Braun / Klenk / Klemens (Hrsg.), SELBST verwalten!, 1. Auflage, Kohlhammer 2022
Von Ass. iur. Fabian Bünnemann, LL.M., LL.M., Essen
Die Selbstverwaltung ist ein wichtiges Strukturprinzip der deutschen Sozialversicherung. So bestimmt § 29 Abs. 1 SGB IV als Grundnorm, dass es sich bei den Sozialversicherungsträgern um Körperschaften des öffentlichen Rechts mit Selbstverwaltung handelt. Damit hat der Gesetzgeber für einen begrenzten Bereich das Recht zur Selbst-Gesetzgebung auf die Versicherungsträger übertragen. Hierdurch soll den entsprechenden gesellschaftlichen Gruppen die Regelung solcher Angelegenheiten, die sie selbst betreffen und die sie in überschaubaren Bereichen am sachkundigsten beurteilen können, eigenverantwortlich überlassen werden, um den Abstand zwischen Normgeber und Normadressat zu verringern (BVerfG NJW 1972, 1504 (1506)). Zwar wird die Selbstverwaltung mittlerweile in vielen Bereichen weithin eingehegt. Das BVerfG hat insofern betont, dass die staatliche Regelungsdichte mittlerweile derart hoch sei, dass den Sozialversicherungsträgern eine eigenverantwortliche Gestaltung des Satzungs-, Organisations-, Beitrags- und Leistungsrechts weitgehend verwehrt sei (BVerfG NZS 2005, 139 Rn. 15). Jedoch verbleiben wichtige Entscheidungen stets bei der Selbstverwaltung. Hervorzuheben ist insofern die Regelung der eigenen Organisation sowie der Einsatz des vorhandenen und die Einstellung neuen Personals. Dabei steht und fällt der Erfolg des Modells der Selbstverwaltung stets mit den Personen, die sie ausüben, die mithin in den jeweiligen Selbstverwaltungsorganen (mit)wirken.
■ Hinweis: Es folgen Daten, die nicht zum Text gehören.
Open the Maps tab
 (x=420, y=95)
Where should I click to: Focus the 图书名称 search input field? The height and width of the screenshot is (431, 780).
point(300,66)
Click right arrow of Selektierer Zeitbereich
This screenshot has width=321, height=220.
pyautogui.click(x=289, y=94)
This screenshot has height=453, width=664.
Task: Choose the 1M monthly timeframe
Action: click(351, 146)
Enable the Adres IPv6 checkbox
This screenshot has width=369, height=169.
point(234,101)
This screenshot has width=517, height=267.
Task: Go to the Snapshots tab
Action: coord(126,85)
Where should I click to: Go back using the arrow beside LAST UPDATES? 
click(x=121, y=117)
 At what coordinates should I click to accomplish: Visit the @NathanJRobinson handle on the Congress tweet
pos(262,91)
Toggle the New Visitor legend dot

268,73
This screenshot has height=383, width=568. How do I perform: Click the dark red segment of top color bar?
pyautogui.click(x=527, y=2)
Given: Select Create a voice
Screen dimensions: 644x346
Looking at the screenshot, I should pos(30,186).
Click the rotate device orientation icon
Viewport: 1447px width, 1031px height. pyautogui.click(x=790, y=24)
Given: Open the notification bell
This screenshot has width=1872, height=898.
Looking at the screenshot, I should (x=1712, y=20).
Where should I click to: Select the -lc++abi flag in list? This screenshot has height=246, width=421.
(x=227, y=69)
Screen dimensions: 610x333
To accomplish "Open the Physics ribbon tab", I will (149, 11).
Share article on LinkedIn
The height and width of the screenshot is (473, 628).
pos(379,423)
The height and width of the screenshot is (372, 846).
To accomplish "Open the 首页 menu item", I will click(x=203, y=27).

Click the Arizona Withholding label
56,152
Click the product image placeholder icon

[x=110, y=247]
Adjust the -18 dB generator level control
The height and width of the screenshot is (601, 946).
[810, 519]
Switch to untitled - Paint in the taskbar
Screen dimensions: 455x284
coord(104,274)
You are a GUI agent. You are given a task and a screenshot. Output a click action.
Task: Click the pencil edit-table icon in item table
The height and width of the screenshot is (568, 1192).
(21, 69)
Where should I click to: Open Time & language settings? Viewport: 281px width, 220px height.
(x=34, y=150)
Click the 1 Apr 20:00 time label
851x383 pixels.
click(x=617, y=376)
Vor diesem Hintergrund habe ich mich sehr auf das kürzlich bei Kohlhammer erschienene und von Bernhard Braun, Tanja Klenk und Uwe Klemens herausgegebene Werk mit dem zielweisenden und auffordernden Titel „SELBST verwalten!“gefreut. Die Herausgeber haben darin eine Reihe kenntnisreicher und teils sehr namhafter Autorinnen und Autoren versammelt, die sich einer Vielzahl von selbstverwaltungsrelevanten Themen widmen und damit einen prima Überblick über die Materie entstehen lassen.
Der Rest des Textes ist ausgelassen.